Guard teams from Tennessee, Ohio and Washington, D.C., deployed for duty soon after the initial spill to assist the 35th CST with water sample collection, inputting tracking information and transporting samples to testing labs for evaluation. Teams from Virginia and Pennsylvania arrived Jan. 18 to continue support after the initial teams departed.

"After our initial response, we realized pretty quickly that we were going to need some help," said Army Lt. Col. Greg Grant, 35th CST commander. He said that while the water company personnel were skilled and experienced in their operations, the demand of collecting more than 1,500 samples over more than 10 days required a huge effort. With the help of the other National Guard civil support teams, water sampling operations have been running 24 hours a day.

Guard soldiers and airmen pair up with West Virginia American Water employees. They travel to a designated survey point, collect a water sample, label it, then return it to a collection point, where the key data is captured and the sample is sent off for evaluation. Civil support teams continue to track the samples until the evaluation results are returned from the lab.

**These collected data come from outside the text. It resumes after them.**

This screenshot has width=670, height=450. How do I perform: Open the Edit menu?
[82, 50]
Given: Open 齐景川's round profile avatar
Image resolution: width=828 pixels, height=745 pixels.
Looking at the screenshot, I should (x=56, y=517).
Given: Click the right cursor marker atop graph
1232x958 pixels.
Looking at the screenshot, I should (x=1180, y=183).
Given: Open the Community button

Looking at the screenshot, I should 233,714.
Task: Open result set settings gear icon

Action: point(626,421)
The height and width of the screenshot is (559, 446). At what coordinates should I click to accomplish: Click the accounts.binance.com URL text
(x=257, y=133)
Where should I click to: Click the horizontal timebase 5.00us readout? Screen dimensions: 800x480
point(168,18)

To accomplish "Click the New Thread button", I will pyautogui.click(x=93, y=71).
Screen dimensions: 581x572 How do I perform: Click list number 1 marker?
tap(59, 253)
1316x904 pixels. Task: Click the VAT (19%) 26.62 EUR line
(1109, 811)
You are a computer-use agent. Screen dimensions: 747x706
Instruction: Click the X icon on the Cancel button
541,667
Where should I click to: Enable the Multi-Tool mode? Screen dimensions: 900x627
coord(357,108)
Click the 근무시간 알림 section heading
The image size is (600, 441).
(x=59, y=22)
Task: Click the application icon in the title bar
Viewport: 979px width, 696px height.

"Our baseline survey task is to go to a point, take a sample, bring it back and get it to an analytical lab," said Army Maj. Casey Cox, commander of the 34th CST. He said the nuts and bolts behind effective sampling is the data and being able to carefully and accurately track the sample results through the entire process.

The coordinated, multistate response also has validated many of the training practices and procedures used by the civil support teams, officials said. Grant explained that because the teams are regionally aligned and often train together, relationships that already had been established improved the initial response’s effectiveness. Because the teams follow standard protocols and procedures, he added, it was easy to integrate new members into the operation without compromising mission effectiveness.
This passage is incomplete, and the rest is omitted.